A escrita de Valter Hugo Mãe é muito peculiar. De certa forma requer uma atenção extra para não se perder nas palavras e seguir no enredo da história. É sempre assim, e nesse livro, “A Desumanização”, não podia ser diferente.
O cenário não poderia deixar de ser mais instigante, já que se passa em meio a gelo, neve, fiordes e montanhas da Islândia, um país inóspito tão pouco conhecido e longe do trivial.
As gêmeas nascidas neste cenário, Halla e Sigridur, são separadas pela vida e a morte. Uma fica enquanto a outra é plantada e parte para o outro lado. As vezes um espelho erguido pela menos morta reflete a irmã mais morta do lado de lá.
A que fica segue a vida aos seus doze, treze anos, precoce no amor e na maternidade, enamorada por seu par Einar, e ambos são então motivo de escândalo na pequena população da cidade.
Saindo da casa dos pais, Halla vai morar com Einar e ajudar nas atividades da igreja, junto a Steindor, que faz o papel de pároco da vila.

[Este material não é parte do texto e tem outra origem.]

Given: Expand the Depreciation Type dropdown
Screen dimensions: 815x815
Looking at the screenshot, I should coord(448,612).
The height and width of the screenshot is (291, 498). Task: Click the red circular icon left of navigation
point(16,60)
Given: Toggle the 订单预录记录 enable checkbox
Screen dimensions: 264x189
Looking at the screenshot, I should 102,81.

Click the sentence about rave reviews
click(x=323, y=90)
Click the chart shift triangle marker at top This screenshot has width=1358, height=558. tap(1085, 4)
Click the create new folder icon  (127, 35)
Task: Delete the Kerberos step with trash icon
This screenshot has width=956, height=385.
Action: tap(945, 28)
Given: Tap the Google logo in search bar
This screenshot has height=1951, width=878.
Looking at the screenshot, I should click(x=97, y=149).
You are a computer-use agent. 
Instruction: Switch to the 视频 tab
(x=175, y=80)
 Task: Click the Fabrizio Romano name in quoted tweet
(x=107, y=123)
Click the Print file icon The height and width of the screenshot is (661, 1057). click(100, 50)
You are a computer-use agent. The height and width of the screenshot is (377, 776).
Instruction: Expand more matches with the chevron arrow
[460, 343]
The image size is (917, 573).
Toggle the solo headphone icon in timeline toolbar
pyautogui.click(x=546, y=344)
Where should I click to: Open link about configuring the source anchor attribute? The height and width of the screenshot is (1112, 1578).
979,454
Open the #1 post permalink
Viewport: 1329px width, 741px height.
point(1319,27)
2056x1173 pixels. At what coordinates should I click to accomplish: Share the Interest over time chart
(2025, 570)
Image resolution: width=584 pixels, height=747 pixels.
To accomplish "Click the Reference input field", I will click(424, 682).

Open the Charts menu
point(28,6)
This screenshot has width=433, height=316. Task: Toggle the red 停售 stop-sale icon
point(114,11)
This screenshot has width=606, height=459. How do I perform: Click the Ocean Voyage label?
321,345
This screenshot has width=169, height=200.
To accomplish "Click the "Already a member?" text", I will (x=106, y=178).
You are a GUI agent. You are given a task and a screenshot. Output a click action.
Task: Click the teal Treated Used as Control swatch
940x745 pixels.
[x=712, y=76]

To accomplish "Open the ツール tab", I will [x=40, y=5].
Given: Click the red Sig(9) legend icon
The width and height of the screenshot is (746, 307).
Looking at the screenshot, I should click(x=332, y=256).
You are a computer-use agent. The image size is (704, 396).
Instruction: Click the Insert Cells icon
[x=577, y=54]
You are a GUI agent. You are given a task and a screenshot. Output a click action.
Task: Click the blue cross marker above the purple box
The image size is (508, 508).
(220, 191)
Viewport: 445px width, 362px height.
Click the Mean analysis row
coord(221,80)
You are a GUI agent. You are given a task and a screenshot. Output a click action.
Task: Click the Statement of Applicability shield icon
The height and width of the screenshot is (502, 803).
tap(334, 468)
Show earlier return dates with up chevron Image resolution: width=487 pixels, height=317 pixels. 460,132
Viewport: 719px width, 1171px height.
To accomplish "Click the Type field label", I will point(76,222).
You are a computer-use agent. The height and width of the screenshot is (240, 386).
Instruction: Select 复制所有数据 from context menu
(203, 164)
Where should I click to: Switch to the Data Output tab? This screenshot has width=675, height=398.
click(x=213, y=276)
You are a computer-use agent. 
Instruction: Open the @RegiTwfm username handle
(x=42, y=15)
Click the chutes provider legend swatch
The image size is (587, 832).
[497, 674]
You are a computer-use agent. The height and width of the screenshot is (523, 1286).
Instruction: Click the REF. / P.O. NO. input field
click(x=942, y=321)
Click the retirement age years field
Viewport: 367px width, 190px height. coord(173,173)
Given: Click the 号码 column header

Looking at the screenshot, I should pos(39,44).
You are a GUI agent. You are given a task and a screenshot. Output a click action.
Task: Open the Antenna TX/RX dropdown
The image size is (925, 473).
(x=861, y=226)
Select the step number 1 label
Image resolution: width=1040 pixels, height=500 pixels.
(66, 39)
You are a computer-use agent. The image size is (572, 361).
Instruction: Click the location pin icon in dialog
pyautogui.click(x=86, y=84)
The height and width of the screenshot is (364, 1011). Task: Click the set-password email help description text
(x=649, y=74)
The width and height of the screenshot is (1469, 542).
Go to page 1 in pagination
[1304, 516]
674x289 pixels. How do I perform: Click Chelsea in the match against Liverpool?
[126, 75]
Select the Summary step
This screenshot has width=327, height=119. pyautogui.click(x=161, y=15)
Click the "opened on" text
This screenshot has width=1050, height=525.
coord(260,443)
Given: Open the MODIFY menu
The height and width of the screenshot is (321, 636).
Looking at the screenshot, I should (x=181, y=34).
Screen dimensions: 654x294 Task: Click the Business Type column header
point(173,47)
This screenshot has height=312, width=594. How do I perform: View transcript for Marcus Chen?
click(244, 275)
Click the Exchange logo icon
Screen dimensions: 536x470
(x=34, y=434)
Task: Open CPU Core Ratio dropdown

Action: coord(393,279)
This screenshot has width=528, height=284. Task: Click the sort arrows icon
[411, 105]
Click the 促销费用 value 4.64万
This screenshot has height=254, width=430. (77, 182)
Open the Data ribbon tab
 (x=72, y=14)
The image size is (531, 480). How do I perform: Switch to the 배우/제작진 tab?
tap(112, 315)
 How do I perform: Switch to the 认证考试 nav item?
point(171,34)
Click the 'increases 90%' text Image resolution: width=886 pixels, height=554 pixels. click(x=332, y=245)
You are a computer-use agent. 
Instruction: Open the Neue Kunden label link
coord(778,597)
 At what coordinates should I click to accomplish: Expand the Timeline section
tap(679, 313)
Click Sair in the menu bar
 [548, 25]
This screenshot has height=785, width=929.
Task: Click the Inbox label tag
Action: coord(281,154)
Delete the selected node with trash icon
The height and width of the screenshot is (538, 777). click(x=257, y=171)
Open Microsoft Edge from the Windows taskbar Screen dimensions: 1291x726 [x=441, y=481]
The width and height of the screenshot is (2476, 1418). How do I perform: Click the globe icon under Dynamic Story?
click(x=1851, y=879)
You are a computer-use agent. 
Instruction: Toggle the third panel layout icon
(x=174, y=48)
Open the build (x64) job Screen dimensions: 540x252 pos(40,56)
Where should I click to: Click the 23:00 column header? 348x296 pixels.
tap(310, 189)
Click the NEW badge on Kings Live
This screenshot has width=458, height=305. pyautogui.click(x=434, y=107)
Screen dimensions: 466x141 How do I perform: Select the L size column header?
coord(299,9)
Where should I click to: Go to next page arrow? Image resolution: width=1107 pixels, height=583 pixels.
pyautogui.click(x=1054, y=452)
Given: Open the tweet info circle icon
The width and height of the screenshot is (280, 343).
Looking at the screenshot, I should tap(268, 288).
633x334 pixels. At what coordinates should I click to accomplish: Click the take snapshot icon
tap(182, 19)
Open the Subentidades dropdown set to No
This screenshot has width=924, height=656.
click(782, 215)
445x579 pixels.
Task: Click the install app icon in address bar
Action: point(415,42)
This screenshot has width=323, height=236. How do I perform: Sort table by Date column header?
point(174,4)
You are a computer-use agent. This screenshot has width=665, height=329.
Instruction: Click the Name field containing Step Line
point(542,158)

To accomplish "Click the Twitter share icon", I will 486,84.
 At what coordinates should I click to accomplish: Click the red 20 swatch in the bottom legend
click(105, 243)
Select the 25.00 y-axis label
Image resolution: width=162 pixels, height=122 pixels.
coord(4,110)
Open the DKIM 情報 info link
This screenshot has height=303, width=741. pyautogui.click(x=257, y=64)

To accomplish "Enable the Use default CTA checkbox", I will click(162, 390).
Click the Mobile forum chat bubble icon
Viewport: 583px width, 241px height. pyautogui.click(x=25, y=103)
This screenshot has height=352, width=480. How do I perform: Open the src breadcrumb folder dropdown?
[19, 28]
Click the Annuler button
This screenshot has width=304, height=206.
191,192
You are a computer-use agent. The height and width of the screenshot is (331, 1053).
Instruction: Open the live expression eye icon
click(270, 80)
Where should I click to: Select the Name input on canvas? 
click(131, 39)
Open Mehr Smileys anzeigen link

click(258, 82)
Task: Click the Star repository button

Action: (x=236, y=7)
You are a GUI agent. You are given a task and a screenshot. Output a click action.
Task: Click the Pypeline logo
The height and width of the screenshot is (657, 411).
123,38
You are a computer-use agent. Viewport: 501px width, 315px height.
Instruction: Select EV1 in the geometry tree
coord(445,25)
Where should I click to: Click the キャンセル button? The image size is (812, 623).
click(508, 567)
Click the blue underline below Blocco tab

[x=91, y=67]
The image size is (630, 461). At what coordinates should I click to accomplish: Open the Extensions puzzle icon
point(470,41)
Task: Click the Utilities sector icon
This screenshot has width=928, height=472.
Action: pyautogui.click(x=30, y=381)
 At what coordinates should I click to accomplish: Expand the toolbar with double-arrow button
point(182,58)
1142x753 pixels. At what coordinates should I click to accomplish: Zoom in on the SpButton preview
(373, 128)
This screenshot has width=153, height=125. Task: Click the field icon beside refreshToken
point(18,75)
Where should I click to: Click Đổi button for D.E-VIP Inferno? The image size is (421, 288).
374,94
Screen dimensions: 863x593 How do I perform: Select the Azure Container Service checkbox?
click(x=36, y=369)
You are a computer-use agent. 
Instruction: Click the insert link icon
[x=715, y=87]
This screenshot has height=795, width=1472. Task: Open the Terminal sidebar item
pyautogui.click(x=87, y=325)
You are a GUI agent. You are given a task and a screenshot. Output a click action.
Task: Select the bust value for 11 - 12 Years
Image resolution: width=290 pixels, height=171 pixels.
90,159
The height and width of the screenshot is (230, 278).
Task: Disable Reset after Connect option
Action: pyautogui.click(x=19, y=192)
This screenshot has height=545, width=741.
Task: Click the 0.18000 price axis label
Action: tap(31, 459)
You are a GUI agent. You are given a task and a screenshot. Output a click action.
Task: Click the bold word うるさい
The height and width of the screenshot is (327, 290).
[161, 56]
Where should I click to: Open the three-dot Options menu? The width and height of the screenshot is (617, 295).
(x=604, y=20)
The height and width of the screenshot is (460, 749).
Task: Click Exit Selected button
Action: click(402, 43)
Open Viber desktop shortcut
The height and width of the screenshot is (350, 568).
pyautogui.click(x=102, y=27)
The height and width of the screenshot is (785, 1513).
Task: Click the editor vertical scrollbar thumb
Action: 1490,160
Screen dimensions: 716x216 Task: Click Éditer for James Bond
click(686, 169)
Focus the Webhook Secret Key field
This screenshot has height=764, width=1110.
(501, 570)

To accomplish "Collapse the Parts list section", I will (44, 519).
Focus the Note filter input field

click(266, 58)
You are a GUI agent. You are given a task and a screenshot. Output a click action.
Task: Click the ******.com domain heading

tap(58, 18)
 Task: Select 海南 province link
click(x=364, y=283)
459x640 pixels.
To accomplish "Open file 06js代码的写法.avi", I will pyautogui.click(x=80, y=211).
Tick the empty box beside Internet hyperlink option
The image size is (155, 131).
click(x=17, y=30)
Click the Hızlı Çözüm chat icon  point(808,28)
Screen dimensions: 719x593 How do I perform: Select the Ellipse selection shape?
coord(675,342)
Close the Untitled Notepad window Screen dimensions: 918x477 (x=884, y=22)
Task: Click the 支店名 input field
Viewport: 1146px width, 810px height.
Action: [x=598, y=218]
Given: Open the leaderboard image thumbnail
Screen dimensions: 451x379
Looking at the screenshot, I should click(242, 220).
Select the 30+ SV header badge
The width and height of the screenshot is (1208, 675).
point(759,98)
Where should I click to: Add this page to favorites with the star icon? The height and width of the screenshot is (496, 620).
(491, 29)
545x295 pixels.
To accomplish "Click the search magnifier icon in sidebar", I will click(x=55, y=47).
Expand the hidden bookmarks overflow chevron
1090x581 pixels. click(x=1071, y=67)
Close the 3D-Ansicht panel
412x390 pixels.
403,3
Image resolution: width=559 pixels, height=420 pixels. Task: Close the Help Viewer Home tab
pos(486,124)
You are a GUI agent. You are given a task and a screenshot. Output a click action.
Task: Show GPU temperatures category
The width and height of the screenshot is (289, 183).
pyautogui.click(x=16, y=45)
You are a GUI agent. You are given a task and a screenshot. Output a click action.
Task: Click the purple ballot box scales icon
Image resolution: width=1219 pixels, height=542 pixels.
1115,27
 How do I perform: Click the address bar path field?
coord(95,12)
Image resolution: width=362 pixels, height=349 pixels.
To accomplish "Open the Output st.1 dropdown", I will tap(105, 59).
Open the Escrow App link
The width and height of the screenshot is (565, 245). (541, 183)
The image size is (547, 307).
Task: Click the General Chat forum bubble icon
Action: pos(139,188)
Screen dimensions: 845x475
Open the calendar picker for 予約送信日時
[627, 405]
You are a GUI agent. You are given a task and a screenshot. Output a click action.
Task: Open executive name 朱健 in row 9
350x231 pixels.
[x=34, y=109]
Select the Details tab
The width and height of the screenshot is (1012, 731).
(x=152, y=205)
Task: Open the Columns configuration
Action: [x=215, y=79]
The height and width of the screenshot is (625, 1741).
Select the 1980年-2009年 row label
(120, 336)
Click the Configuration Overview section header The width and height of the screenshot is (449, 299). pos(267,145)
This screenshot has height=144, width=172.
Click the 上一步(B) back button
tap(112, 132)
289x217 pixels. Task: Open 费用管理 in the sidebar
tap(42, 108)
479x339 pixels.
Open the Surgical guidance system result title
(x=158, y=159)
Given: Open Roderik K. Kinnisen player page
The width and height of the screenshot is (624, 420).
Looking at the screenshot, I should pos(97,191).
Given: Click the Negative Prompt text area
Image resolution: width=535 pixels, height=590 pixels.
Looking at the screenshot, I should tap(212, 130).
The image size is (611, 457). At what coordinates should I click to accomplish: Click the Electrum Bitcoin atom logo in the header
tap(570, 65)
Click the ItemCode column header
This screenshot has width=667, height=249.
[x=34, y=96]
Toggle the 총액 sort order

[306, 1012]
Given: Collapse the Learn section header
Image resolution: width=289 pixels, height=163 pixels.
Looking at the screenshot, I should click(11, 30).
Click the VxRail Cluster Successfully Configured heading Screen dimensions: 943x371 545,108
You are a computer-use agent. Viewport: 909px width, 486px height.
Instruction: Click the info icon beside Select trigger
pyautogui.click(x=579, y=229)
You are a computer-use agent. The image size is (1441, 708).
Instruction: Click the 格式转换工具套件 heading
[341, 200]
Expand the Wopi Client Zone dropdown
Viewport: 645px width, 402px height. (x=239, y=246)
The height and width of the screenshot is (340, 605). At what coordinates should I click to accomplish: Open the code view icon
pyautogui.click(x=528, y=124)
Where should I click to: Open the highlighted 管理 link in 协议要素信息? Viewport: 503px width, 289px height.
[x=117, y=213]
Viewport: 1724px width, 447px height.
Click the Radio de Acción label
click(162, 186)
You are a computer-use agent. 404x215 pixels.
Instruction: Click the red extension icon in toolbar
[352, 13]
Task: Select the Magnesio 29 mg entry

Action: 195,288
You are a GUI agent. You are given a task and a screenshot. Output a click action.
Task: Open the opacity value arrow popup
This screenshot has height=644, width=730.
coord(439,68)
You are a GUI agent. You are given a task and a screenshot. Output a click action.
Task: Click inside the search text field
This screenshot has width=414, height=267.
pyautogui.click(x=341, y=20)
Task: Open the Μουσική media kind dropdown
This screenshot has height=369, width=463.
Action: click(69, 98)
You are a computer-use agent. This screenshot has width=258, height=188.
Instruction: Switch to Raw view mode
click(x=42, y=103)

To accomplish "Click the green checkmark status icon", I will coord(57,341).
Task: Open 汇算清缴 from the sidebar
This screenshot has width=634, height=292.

O livro é uma prosa poética, e em alguns momentos me deixei ler em disparada, como que levado na correnteza das palavras do autor, quase como na velocidade do que era jogado dentro da boca do céu, descrito na história como um túnel infinito que se mirado bem ao centro nunca se chegaria ao fim…
Mas no caso do livro, ah, esse uma hora acaba. E deixa uma sensação boa, como toda vez que acabava a leitura de mais um capítulo! Valter Hugo Mãe merece ser lido e relido, pois a cada leitura enxergamos uma nova perspectiva e detalhes perdidos nas suas palavras!